▸ Your instructions
Transcribe, word for word and without additions, each line below from the one containing "Task: Open the SHB chart heading link" through the one containing "This screenshot has width=868, height=472.", both ends included.

▸ Input records
• • • • •
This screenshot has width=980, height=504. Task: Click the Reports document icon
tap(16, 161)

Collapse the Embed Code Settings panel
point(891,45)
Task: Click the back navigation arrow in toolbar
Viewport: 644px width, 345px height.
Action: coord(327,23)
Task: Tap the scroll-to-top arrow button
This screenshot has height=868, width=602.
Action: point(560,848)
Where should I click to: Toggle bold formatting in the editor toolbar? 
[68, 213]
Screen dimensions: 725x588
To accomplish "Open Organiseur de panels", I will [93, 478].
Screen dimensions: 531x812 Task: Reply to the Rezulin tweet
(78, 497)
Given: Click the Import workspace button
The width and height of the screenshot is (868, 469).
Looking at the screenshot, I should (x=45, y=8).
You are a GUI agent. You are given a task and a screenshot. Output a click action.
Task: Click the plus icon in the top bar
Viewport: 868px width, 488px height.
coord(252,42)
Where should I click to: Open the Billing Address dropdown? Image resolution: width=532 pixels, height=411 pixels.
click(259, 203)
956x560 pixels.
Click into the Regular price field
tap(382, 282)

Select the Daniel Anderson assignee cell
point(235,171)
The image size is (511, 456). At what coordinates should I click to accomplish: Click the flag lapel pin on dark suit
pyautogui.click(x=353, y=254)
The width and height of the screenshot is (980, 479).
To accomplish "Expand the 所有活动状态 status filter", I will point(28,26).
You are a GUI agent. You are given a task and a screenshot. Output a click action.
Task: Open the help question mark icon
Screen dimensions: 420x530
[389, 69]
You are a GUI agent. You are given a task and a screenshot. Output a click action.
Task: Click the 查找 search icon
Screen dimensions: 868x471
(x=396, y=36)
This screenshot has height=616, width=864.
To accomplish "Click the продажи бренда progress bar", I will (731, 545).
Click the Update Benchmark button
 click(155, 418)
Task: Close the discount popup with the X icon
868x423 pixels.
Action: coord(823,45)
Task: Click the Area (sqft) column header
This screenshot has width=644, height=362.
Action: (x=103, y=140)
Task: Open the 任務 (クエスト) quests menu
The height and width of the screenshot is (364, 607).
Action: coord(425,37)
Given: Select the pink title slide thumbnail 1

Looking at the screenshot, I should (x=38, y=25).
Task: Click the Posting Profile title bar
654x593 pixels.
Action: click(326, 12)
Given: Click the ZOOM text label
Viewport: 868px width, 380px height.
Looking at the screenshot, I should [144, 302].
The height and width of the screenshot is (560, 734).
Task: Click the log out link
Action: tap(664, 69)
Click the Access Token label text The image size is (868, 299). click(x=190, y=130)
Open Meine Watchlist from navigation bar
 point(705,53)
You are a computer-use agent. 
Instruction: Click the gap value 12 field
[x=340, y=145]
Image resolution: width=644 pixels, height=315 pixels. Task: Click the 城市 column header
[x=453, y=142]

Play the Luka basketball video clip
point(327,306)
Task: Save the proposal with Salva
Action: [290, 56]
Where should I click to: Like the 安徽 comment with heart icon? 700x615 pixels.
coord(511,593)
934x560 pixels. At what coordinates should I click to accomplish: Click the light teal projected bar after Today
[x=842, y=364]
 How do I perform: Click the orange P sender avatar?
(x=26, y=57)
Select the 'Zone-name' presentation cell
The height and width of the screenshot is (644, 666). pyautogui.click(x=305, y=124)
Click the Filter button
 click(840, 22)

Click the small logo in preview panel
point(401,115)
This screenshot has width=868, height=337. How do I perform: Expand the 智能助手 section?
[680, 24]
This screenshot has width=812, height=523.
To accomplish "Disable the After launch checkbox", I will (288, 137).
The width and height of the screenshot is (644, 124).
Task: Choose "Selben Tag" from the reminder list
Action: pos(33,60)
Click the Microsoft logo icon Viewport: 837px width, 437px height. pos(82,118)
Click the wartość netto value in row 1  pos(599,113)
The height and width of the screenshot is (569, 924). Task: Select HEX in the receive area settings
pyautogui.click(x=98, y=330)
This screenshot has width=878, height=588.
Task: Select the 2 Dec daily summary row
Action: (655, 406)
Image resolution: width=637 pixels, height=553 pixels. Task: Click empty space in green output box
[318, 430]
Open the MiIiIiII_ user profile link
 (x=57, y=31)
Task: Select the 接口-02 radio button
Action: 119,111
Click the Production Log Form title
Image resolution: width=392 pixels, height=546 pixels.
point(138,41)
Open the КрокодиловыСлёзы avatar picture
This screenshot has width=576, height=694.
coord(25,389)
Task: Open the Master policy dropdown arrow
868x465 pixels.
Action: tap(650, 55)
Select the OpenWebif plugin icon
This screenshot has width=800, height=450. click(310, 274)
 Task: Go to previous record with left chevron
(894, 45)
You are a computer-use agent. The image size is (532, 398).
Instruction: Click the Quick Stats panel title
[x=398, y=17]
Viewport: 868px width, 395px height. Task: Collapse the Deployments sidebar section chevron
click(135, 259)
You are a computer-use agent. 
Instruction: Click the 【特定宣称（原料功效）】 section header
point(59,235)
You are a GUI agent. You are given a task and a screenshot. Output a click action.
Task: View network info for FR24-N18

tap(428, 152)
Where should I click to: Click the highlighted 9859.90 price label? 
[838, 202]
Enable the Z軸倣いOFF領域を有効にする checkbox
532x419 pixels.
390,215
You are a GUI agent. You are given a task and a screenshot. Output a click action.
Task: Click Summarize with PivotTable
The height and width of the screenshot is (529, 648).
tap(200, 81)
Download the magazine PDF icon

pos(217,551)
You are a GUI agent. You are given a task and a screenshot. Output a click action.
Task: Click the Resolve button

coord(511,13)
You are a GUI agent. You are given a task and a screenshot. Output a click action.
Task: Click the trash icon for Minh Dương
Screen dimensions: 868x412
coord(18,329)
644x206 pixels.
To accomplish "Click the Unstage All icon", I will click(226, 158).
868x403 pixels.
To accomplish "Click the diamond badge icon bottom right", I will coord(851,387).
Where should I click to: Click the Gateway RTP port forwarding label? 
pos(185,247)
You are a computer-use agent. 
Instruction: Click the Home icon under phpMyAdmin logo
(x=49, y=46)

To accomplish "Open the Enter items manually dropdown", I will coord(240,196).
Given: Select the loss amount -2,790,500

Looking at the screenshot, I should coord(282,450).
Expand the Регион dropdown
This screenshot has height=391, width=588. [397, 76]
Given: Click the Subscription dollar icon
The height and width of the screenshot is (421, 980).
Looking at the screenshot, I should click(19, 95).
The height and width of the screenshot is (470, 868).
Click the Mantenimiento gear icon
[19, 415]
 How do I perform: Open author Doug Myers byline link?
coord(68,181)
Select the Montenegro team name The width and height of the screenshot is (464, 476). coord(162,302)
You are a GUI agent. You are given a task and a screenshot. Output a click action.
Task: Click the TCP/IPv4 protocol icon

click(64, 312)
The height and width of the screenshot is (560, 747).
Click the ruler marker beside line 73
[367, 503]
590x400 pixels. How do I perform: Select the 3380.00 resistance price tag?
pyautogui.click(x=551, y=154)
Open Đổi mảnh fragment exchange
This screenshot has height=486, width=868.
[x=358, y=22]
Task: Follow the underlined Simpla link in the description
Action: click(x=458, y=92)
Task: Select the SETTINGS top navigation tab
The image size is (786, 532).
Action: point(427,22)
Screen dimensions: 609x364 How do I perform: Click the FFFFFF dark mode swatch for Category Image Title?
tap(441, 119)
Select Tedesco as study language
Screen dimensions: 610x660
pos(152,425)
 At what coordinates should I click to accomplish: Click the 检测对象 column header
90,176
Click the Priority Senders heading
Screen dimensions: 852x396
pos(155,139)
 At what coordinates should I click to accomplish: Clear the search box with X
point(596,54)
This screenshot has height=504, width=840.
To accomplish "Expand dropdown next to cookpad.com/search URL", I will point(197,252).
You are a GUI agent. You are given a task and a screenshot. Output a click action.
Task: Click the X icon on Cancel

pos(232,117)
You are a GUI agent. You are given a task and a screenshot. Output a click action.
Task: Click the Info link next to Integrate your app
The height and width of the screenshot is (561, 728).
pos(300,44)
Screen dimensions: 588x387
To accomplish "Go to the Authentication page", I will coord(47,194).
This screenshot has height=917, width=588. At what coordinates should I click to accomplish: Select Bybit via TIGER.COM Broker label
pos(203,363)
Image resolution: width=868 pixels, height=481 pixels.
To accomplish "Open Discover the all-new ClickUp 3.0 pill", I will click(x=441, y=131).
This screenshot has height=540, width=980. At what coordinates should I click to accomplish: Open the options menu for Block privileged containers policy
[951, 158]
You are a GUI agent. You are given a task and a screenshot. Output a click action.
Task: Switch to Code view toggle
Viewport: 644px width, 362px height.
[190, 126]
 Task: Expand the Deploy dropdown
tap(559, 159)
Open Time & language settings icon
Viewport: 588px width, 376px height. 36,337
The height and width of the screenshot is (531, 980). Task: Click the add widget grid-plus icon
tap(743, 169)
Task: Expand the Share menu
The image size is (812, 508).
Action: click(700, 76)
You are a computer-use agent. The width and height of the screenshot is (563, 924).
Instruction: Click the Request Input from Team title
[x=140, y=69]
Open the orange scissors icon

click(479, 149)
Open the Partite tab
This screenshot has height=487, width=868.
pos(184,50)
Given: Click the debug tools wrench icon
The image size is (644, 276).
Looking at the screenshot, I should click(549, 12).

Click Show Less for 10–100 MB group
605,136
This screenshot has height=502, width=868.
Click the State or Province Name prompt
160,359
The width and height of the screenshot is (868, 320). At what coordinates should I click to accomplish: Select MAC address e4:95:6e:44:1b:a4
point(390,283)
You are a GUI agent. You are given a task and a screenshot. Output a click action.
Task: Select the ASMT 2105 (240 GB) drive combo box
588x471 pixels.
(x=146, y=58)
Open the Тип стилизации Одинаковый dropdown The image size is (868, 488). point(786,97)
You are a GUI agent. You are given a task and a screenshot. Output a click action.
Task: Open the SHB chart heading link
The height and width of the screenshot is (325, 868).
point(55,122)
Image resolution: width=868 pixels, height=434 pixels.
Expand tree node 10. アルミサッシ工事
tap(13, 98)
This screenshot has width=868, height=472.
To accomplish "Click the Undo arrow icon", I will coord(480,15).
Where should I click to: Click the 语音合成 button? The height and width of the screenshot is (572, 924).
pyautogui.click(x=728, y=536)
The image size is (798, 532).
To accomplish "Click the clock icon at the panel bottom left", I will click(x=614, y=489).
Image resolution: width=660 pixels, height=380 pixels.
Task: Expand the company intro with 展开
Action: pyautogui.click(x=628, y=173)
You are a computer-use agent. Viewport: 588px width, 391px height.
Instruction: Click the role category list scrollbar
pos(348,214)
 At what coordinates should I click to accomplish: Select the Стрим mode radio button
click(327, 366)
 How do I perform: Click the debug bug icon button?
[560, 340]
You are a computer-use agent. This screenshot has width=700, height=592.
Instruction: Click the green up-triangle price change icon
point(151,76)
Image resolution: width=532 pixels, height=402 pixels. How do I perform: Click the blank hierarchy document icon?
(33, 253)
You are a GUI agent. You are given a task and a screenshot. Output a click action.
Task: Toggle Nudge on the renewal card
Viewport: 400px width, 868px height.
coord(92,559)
• • • • •
▸ Response to the task
Task: Open the SHB chart heading link
The height and width of the screenshot is (325, 868).
point(55,122)
Image resolution: width=868 pixels, height=434 pixels.
Expand tree node 10. アルミサッシ工事
tap(13, 98)
This screenshot has width=868, height=472.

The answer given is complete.